### [Work to do]
Can you copy every line exactly as it appears, from the very first one down to the line containing "coord(324,113)", both included?

### [Raw data]

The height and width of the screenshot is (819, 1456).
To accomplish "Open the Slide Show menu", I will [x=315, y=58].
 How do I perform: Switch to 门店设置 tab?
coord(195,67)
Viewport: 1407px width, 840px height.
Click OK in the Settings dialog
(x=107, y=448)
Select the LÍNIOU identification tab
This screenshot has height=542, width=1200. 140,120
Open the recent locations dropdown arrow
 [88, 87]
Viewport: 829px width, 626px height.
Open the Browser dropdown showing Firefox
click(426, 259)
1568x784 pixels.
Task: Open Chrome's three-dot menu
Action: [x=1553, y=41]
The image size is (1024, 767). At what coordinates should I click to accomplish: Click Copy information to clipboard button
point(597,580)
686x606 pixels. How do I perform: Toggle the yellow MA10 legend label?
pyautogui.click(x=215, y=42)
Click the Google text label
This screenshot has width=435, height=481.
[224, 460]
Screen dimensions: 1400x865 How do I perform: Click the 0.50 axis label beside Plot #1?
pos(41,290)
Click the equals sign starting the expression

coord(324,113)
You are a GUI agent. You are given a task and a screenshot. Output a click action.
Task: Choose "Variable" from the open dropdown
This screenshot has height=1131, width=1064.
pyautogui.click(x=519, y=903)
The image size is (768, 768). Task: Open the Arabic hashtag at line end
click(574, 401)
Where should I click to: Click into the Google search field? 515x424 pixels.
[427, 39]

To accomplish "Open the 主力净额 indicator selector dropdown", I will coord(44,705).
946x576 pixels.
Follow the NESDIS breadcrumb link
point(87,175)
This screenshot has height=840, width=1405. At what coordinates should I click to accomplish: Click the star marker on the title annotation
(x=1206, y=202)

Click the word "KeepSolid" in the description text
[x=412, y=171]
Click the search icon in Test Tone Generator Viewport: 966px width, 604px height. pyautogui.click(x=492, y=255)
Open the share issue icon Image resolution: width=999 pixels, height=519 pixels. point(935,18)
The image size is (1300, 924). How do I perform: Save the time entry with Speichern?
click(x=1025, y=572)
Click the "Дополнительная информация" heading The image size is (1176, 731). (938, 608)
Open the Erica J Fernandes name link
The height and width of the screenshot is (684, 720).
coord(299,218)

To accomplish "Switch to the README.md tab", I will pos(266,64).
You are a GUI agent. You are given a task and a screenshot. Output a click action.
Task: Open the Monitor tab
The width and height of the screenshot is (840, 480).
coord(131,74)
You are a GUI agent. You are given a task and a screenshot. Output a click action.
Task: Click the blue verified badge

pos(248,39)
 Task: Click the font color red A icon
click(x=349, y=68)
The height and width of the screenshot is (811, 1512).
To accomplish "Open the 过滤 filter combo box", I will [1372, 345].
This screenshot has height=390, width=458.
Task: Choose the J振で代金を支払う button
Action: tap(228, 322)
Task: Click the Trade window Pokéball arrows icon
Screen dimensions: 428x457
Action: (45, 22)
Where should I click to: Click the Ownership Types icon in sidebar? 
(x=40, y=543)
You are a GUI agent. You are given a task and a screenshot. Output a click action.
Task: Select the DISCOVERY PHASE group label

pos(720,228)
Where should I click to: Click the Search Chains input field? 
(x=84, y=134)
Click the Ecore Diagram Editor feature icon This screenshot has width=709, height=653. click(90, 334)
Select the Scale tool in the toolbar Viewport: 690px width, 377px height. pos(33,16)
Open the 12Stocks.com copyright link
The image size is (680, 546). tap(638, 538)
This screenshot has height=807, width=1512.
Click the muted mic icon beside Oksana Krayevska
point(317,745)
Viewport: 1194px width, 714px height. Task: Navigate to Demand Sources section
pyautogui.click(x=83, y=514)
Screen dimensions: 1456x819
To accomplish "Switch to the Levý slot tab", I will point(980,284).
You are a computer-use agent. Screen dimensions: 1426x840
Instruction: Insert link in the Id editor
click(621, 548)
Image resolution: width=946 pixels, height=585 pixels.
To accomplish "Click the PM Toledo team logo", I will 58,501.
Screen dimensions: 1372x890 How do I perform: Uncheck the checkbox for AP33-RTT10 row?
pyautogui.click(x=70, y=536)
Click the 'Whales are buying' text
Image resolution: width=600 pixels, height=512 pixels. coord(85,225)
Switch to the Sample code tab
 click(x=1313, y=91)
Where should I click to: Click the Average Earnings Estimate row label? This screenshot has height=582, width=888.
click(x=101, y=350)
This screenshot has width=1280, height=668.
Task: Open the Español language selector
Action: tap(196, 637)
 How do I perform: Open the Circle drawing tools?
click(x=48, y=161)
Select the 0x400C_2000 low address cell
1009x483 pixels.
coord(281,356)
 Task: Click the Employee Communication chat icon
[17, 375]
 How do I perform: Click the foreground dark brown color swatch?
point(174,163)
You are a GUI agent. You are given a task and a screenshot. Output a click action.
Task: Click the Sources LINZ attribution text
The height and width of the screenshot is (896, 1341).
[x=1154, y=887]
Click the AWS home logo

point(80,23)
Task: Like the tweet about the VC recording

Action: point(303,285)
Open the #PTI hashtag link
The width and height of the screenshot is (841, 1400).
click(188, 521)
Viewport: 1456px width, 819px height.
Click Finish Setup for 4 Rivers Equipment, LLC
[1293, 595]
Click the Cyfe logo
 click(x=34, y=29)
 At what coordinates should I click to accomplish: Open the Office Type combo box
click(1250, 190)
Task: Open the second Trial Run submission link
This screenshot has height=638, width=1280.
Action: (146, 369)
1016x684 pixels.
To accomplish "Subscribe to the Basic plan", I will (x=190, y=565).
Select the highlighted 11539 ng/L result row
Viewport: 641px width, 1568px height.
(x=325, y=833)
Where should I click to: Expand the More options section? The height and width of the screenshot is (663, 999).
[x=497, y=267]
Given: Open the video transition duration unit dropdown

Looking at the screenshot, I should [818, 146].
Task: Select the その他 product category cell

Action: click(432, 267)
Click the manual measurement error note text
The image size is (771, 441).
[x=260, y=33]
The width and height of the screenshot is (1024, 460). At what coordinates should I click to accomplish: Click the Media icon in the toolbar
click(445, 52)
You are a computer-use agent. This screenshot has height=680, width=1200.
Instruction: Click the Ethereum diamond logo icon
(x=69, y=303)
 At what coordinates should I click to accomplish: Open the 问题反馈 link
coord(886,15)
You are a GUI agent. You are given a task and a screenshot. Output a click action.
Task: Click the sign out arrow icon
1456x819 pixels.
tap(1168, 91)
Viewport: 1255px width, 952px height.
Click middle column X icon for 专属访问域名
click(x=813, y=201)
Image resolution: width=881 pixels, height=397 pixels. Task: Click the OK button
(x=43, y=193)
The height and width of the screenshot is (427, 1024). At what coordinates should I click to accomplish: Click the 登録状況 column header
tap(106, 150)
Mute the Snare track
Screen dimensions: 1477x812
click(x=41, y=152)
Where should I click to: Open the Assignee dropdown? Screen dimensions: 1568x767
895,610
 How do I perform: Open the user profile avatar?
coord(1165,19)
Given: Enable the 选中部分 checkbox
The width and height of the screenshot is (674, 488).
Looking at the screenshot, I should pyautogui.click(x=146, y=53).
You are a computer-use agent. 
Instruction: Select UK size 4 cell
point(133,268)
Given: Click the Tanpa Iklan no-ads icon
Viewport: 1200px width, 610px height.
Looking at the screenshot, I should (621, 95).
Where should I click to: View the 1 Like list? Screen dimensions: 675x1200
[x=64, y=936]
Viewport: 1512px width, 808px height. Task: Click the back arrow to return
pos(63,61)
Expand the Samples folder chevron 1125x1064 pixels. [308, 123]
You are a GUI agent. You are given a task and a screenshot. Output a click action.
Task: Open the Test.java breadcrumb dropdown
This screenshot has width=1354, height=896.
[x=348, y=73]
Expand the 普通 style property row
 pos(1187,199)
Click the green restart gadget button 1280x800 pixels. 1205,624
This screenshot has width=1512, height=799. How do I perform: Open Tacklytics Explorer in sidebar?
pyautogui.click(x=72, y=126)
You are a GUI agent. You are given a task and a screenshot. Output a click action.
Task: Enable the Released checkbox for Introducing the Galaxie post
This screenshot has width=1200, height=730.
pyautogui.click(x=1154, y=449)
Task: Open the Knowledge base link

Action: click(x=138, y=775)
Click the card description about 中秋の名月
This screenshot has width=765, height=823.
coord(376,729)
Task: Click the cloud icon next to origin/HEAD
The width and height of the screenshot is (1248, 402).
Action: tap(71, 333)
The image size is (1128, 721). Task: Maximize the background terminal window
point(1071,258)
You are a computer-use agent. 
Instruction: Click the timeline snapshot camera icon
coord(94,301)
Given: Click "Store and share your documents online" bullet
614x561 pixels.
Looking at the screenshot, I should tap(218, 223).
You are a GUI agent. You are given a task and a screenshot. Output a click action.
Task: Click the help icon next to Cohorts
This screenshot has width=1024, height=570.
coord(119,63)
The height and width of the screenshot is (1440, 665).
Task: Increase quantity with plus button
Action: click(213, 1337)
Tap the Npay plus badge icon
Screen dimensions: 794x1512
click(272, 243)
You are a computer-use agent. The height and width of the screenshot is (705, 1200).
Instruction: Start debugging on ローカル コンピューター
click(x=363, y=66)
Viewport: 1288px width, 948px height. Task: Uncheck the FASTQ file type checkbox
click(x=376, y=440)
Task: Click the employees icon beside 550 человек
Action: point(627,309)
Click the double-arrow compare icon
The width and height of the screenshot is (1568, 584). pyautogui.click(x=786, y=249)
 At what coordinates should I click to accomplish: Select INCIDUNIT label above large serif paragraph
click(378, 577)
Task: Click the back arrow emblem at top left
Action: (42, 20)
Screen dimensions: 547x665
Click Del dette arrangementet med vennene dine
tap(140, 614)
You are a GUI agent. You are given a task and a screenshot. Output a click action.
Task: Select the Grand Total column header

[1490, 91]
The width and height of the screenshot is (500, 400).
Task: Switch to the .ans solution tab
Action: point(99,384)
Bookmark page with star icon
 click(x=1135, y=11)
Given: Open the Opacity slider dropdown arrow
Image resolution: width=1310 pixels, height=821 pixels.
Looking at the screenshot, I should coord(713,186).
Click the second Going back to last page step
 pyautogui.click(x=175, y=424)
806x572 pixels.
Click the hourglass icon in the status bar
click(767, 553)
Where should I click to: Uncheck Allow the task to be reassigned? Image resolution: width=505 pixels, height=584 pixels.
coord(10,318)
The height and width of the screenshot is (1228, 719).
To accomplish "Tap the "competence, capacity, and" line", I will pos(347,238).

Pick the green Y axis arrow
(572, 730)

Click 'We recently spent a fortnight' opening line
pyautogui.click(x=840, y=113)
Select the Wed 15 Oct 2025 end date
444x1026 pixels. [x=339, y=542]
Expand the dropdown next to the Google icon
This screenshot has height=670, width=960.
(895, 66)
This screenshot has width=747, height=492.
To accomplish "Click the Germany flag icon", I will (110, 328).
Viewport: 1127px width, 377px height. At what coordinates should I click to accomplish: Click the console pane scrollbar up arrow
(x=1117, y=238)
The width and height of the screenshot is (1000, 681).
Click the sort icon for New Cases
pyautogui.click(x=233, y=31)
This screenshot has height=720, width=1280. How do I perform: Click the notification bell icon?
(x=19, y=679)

### [Task solution]
The height and width of the screenshot is (819, 1456).
To accomplish "Open the Slide Show menu", I will [x=315, y=58].
 How do I perform: Switch to 门店设置 tab?
coord(195,67)
Viewport: 1407px width, 840px height.
Click OK in the Settings dialog
(x=107, y=448)
Select the LÍNIOU identification tab
This screenshot has height=542, width=1200. 140,120
Open the recent locations dropdown arrow
 [88, 87]
Viewport: 829px width, 626px height.
Open the Browser dropdown showing Firefox
click(426, 259)
1568x784 pixels.
Task: Open Chrome's three-dot menu
Action: [x=1553, y=41]
The image size is (1024, 767). At what coordinates should I click to accomplish: Click Copy information to clipboard button
point(597,580)
686x606 pixels. How do I perform: Toggle the yellow MA10 legend label?
pyautogui.click(x=215, y=42)
Click the Google text label
This screenshot has width=435, height=481.
[224, 460]
Screen dimensions: 1400x865 How do I perform: Click the 0.50 axis label beside Plot #1?
pos(41,290)
Click the equals sign starting the expression

coord(324,113)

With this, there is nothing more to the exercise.